**To do:** Set down each line from the line holding "Task: Open the user account dropdown arrow" to the last line of the entries below, exactly, with both ends included and without pictures.

**Exercise materials:**
----------

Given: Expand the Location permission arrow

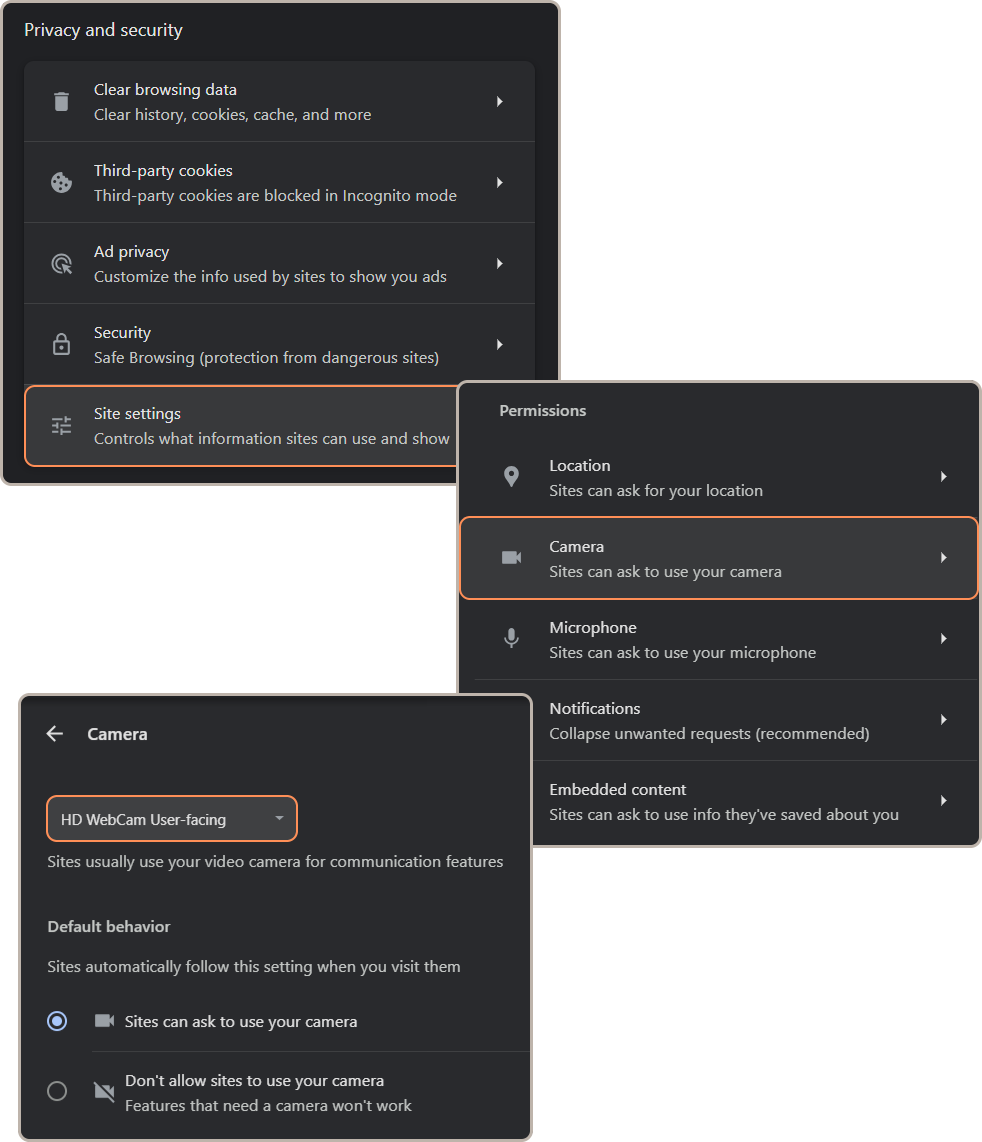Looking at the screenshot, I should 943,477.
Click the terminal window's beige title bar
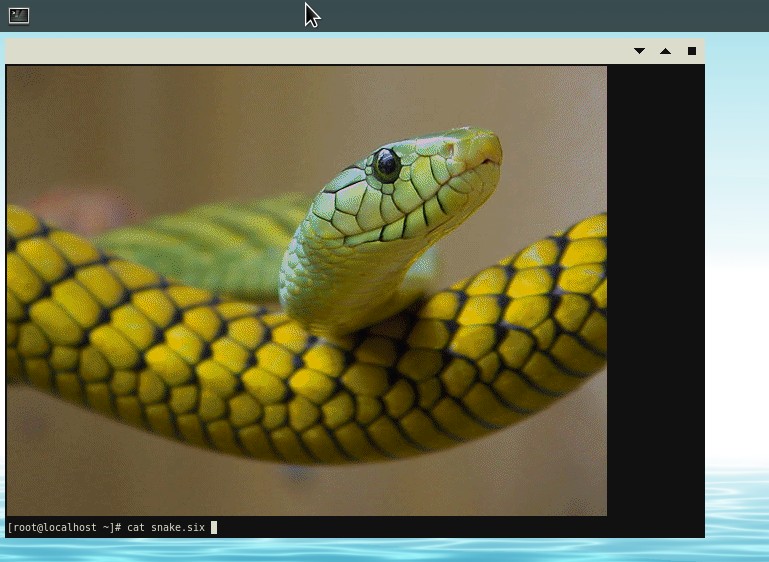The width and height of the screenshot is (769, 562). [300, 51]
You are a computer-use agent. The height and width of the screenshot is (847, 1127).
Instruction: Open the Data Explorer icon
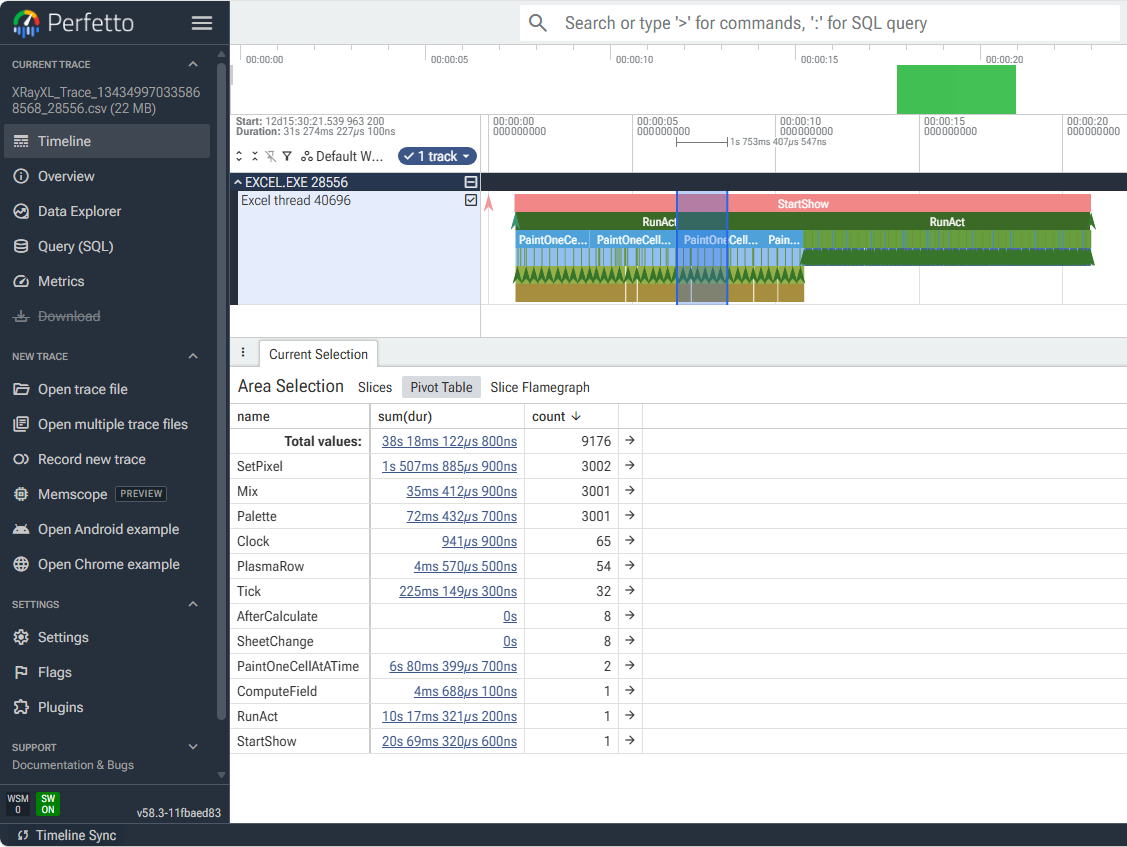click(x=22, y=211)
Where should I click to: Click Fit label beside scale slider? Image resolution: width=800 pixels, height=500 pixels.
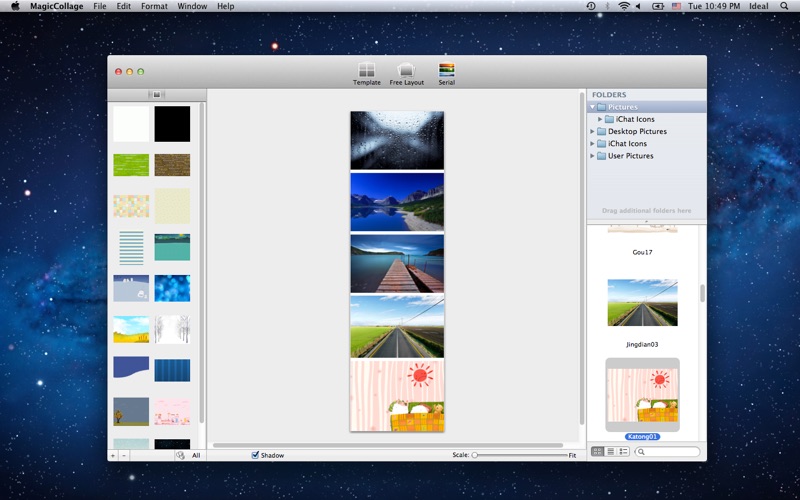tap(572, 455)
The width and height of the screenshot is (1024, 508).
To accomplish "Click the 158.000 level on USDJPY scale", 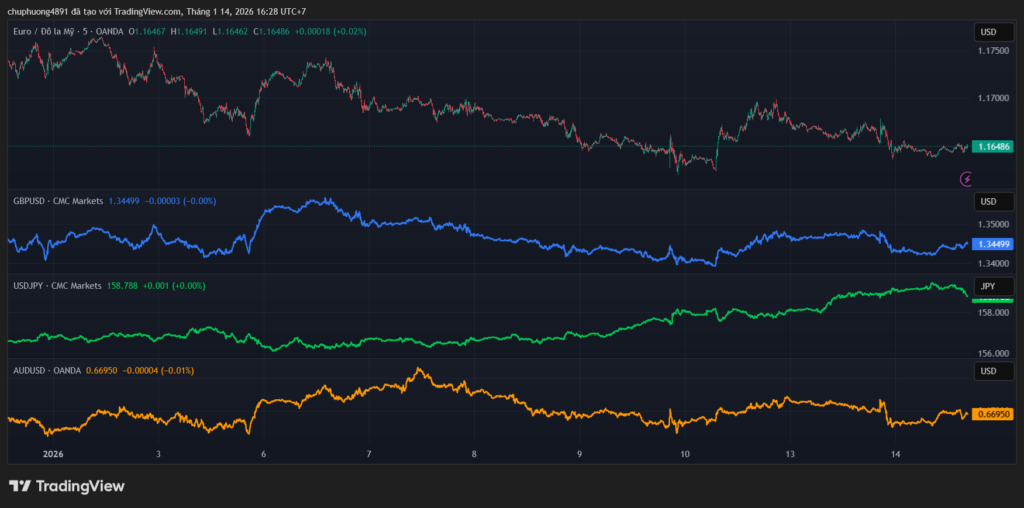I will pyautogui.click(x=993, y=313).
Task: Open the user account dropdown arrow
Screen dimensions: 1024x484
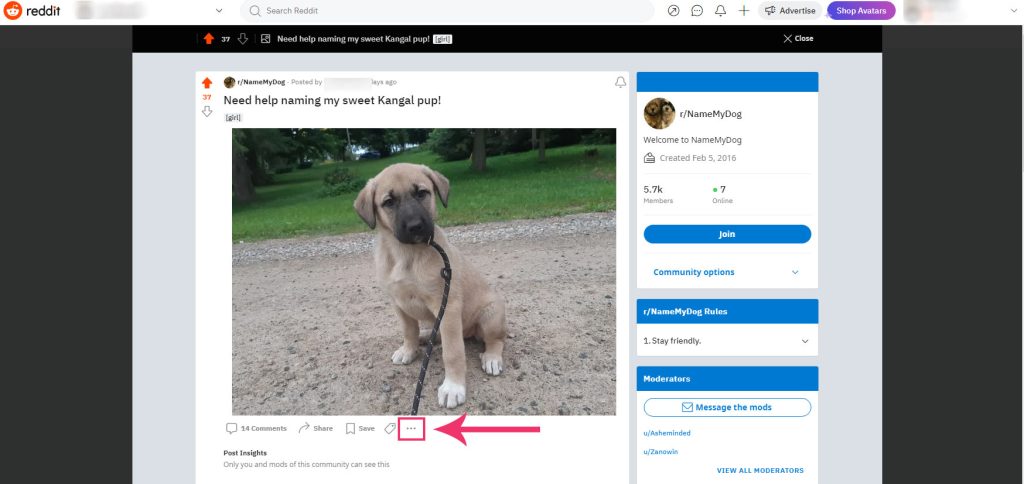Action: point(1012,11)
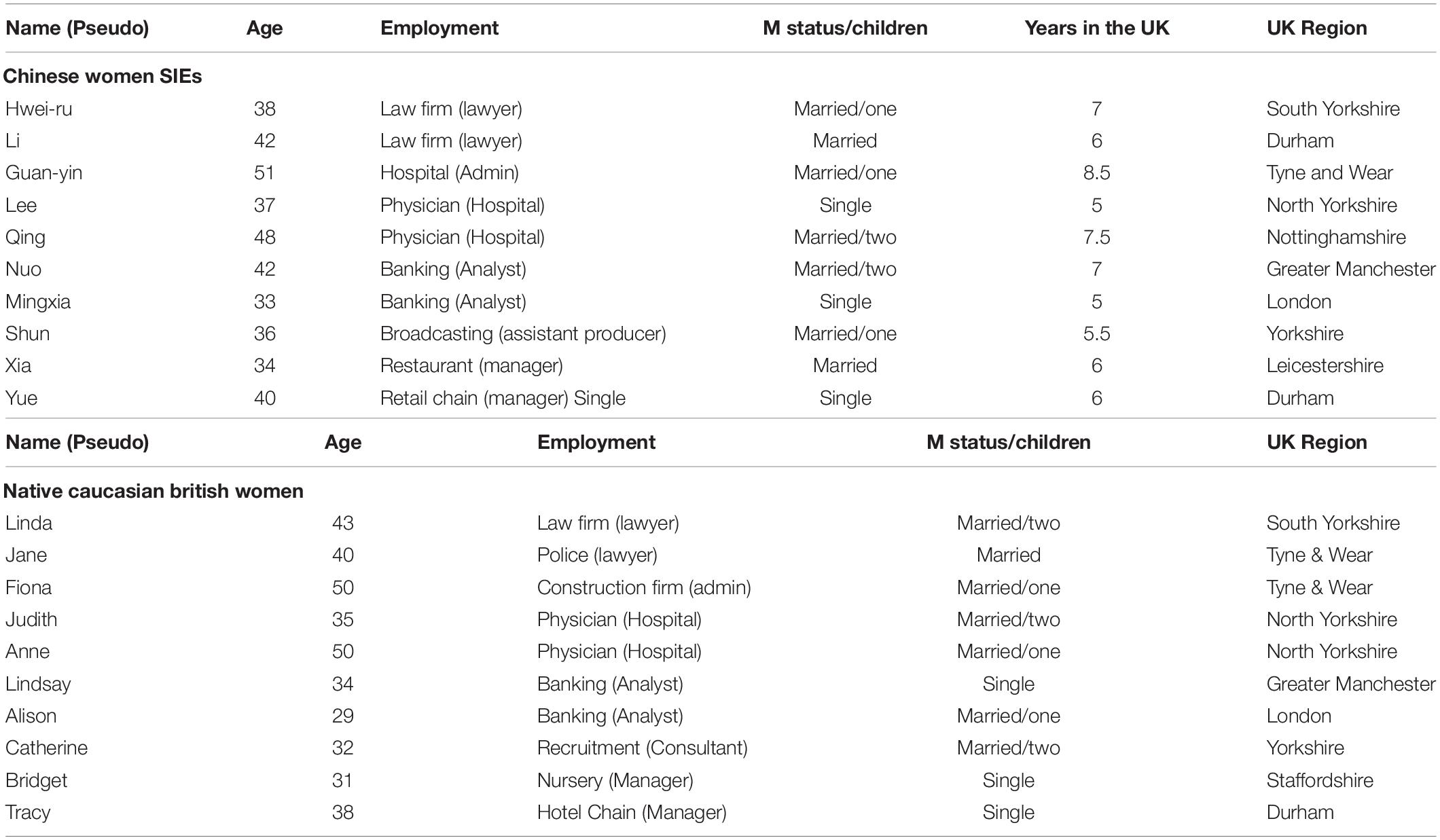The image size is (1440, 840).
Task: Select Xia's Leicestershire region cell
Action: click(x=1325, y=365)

----------

**Response:**
Task: Open the user account dropdown arrow
Screen dimensions: 1024x484
Action: point(1012,11)
The image size is (1440, 840).
Task: Select Xia's Leicestershire region cell
Action: click(x=1325, y=365)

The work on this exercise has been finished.